Central and eastern Europe will see recovery in 2021

Vaccines and stimulus packages will help revive the economy in countries with ISP subsidiaries, according to Intesa Sanpaolo’s International Research team

Elena Berton

04/02/2021

It has been one of the darkest years in recent history, but now Gianluca Salsecci, head of Intesa Sanpaolo’s International Research Network, sees light at the end of the tunnel. The COVID-19 virus, which wreaked havoc in 2020, will continue to impact economies in the first quarter of 2021, but he believes there will be a gradual recovery during the year.

Massive vaccination campaigns from January, combined with the robust fiscal and monetary policies launched since the outbreak of the pandemic, should help revive battered economies in central and eastern Europe, according to Salsecci.

“Of course, it will take time for the distribution of the vaccine, but we are quite confident that efforts will be made to get most of it distributed by summer 2021,” he says. “This is good news, because at that time most of the restrictions to contain the spread of the contagion can be removed and all the economic sectors – including those especially hit by social-distancing restrictions, such as hospitality services – can restart being fully operational.”

Salsecci’s team, which he has headed since 2007, produces regular research on the regions and countries covered by Intesa Sanpaolo’s International Subsidiary Banks Division (ISBD).

With 7.3 million customers, 22,000 employees and 1,100 branches across 12 countries, ISBD encompasses the group’s commercial banking operations in central and eastern Europe and Egypt.

After the rebound in the third quarter of 2020, fresh curbs rolled out from mid-October to contain the second wave of the virus are likely to have hit economic activity hard in the last quarter of 2020 and will continue to do so in the first quarter of 2021, although to a lesser extent than in the second quarter of 2020, when lockdowns caused the GDP to fall by about 10% on average in central and eastern Europe.

But the rollout of COVID-19 vaccines and the bold monetary and fiscal measures introduced in all the countries to support growth are expected eventually to drive the recovery in 2021.

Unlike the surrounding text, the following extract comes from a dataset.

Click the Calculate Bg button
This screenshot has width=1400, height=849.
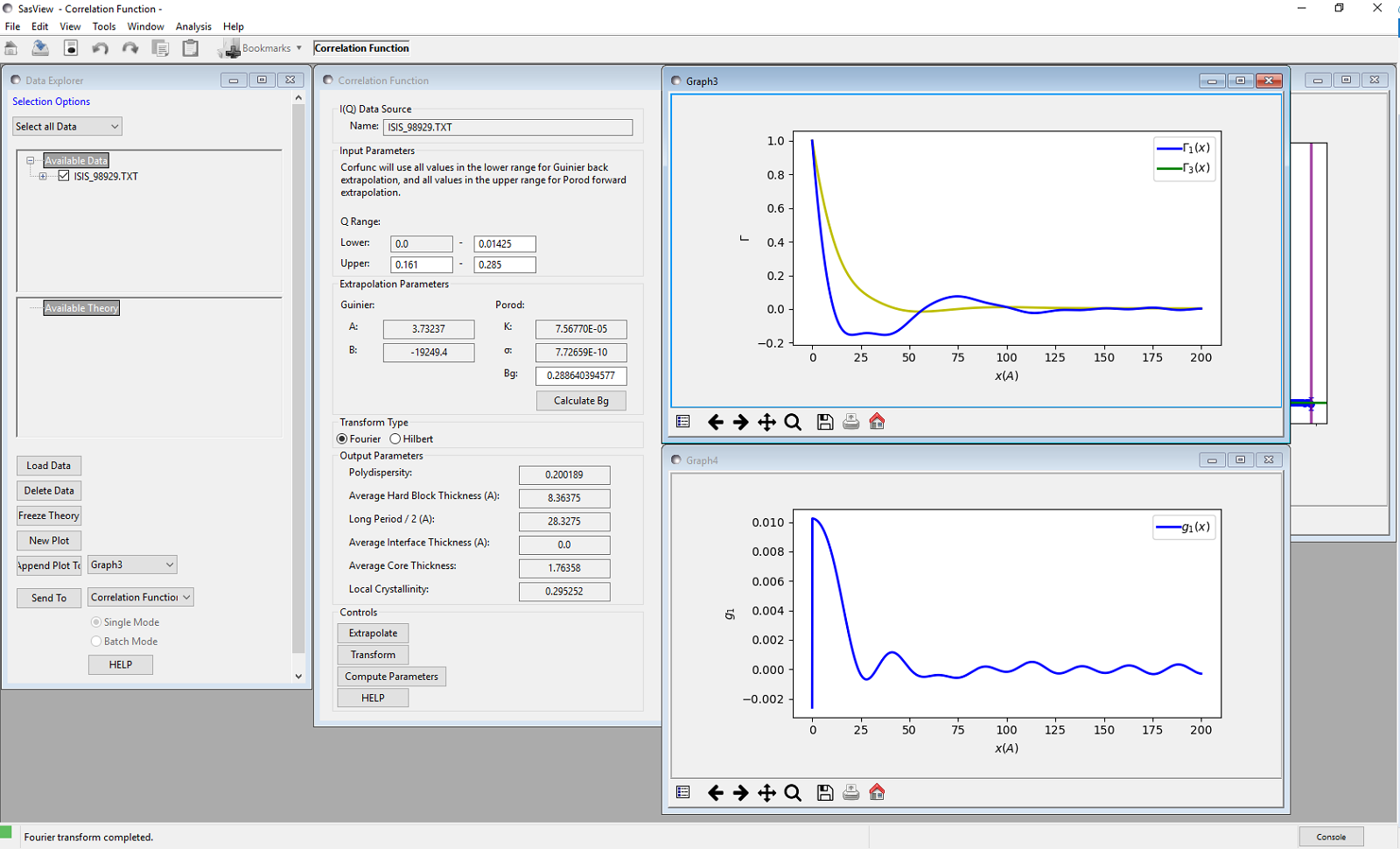coord(581,401)
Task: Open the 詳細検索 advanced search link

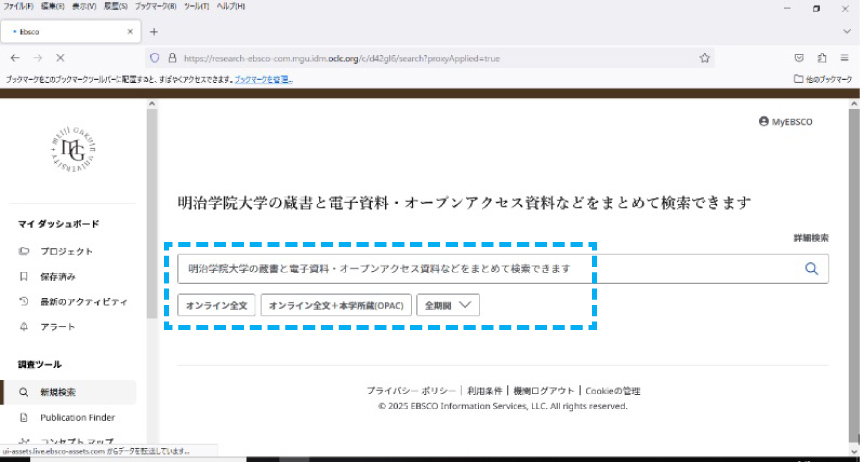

In the CEE/SEE region an additional boost is expected to come from the implementation of the “Next Generation EU” funds, a massive €750 billion extraordinary recovery package (€390 billion in grants and €360 billion made available in loans) provided by the EU to support pandemic-hit member states and to jump-start Europe’s recovery.

The central-eastern European region is set to receive more than €75 billion in grants and potentially over €60 billion through loans, in addition to the funds made available from the EU’s 2021-27 multi-year budget.

“If well distributed and efficiently used, especially for investments and high-value-added sectors, the funds may provide an important stimulus to the economic recovery of the region,” says Salsecci.

All in all, GDP is “prudently” forecast by the International Research Network of Intesa Sanpaolo to rebound by 3.5% in the CEE/SEE Region and 2.7% in Russia in 2021, from respectively the 4.6% and 4.4% falls expected to be recorded for 2020.

“The economic upturn is well expected to continue in 2022, when the GDP levels of 2019 are forecast to be reached again” says Salsecci.

“The upturn will continue in 2022, when the GDP levels of 2019 are forecast to be reached again”
Gianluca Salsecci, head of Intesa Sanpaolo’s International Research Network

Still, the economic fallout in central and eastern Europe remains significant. The International Research Network has estimated that GDP loss due to the pandemic will be around 7 cumulative percentage points between 2020 and 2021.

Salsecci warns, however, about the uncertainties that could create bumps on the road to recovery. Virus mutations, new aggressive contagion waves and glitches in the distribution of vaccines could suddenly halt or reverse progress so far. Risks are still tilted on the downside and recovery forecasts are therefore to be cautious, Salsecci says.

Looking at the banking sector, in parallel with the European Central Bank in the EA and the Federal Reserve in the US, central banks in central and eastern Europe, as well as in Russia, have passed measures aimed at ensuring liquidity to the banking system and flow of credit to households and enterprises, especially SMEs, severely hit by the COVID-induced economic shock.

State guarantees have been ensured by governments to support bank lending to the corporate sector at more favourable interest rates. At the same time, households whose balance sheets have been hit by the restrictive measures necessary to contain the spread of the virus have been able to take advantage of repayment holidays and lending facilities.

“This is why banking aggregates have performed quite well so far – with loans to the private sector foreseen to record a two-digit growth rate overall in 2020 in the countries with ISP subsidiaries, despite a recession causing a drop not only in real but also in nominal GDP,” Salsecci says.

Those measures have been essential to avoid a credit crunch during a severe recession and the risk that both illiquid and solvent corporates could go bankrupt and households’ balance sheets could end up being disrupted.

The fiscal and monetary stimulus packages are helping soften the impact the pandemic on the economy and build a bridge to bring corporates and households safely to the post COVID-19 world. But they should be phased out, at a certain point, as the recovery gains pace, Salsecci cautions: “What is absolutely crucial is that the removal of these measures is gradual to avoid any cliff effect.”